== DATA SUPPLIED

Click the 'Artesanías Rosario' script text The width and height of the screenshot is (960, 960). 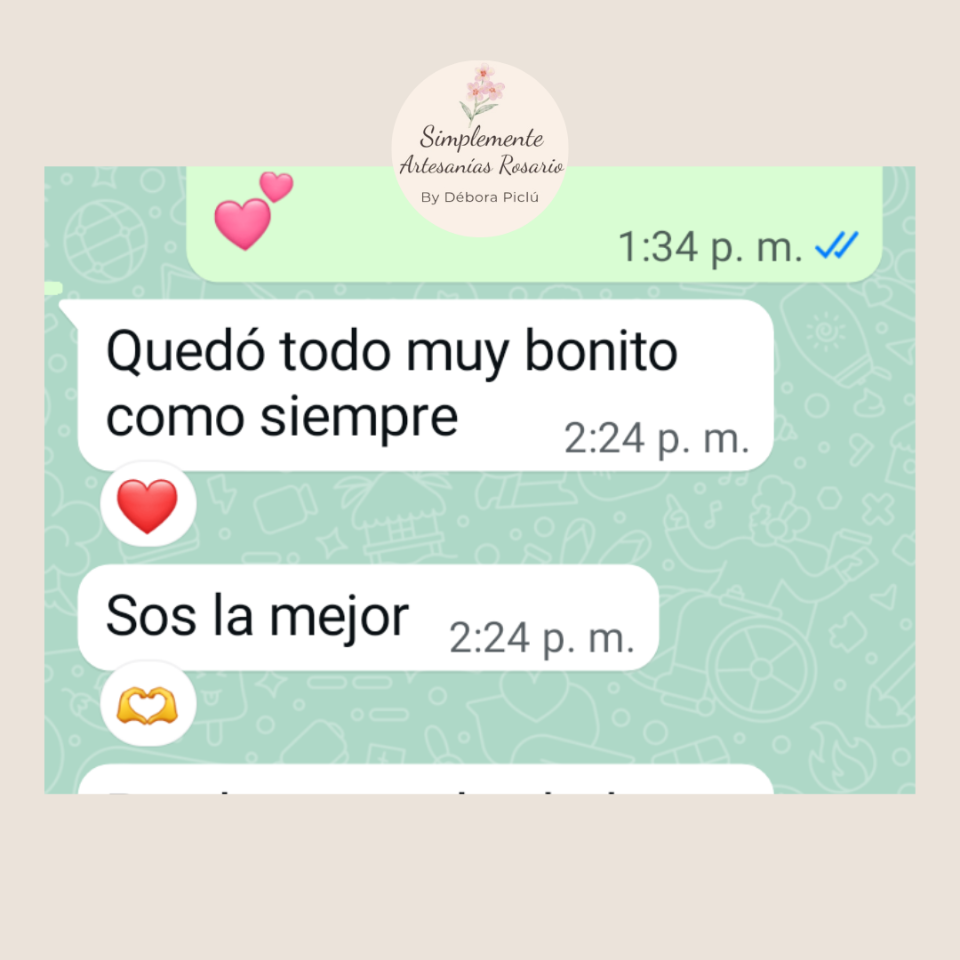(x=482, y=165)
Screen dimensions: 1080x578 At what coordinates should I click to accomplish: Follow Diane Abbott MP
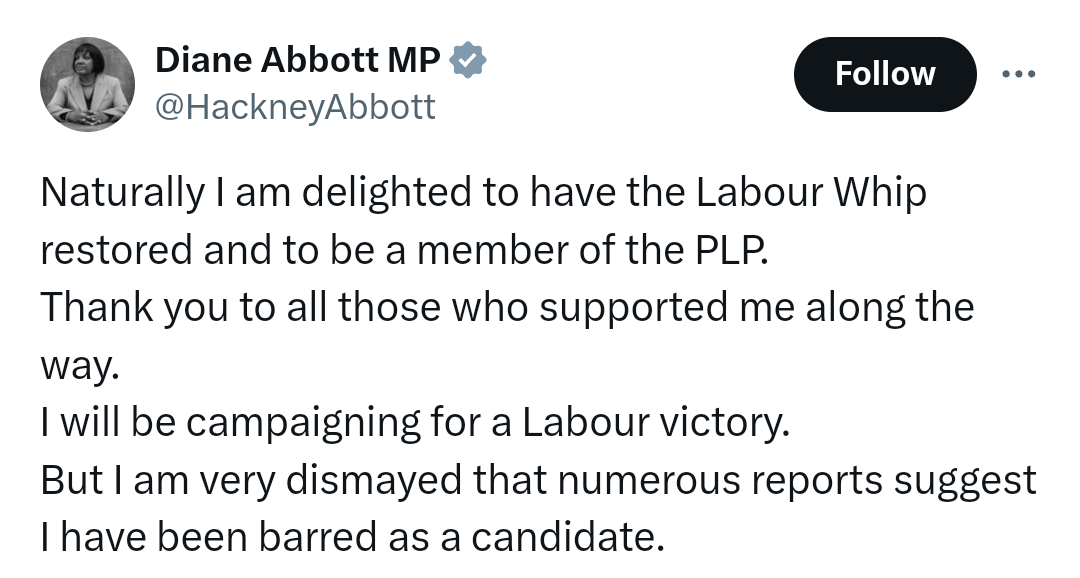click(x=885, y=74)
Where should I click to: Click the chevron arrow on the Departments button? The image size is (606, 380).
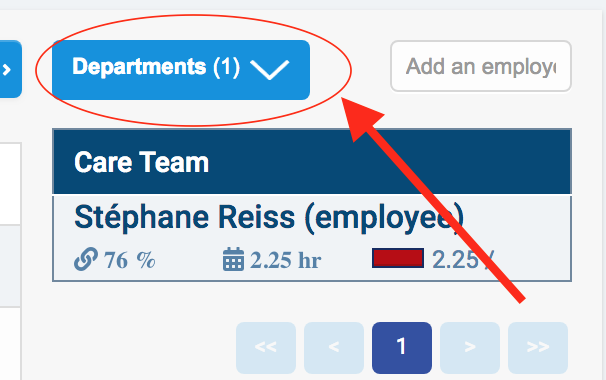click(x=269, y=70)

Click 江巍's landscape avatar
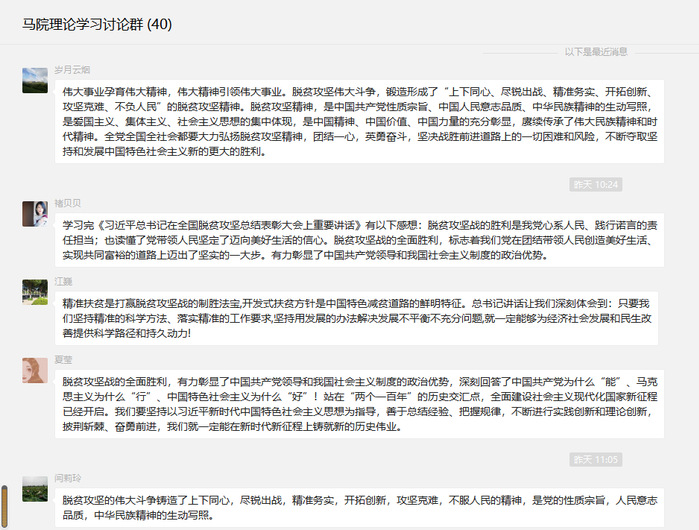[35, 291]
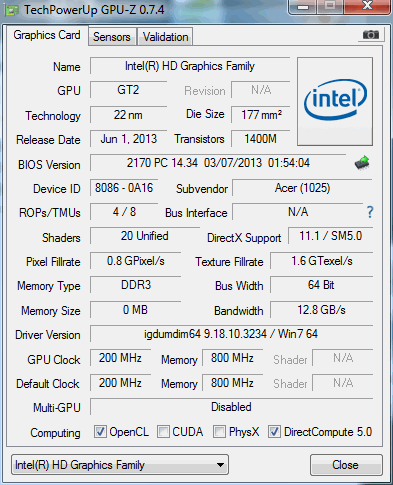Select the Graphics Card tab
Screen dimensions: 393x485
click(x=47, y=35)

====

**YOUR ASSIGNMENT**
From the line containing "Screen dimensions: 1080x578" through the end of the entries, quote each line exactly and nothing else, excluding all pictures.

**YOUR SOLUTION**
Screen dimensions: 1080x578 At what coordinates should I click to accomplish: Follow Diane Abbott MP
click(x=885, y=74)
Where should I click to: Click the chevron arrow on the Departments button? The image size is (606, 380).
click(x=269, y=70)

Click 江巍's landscape avatar
[35, 291]
Select the Graphics Card tab
Screen dimensions: 393x485
click(x=47, y=35)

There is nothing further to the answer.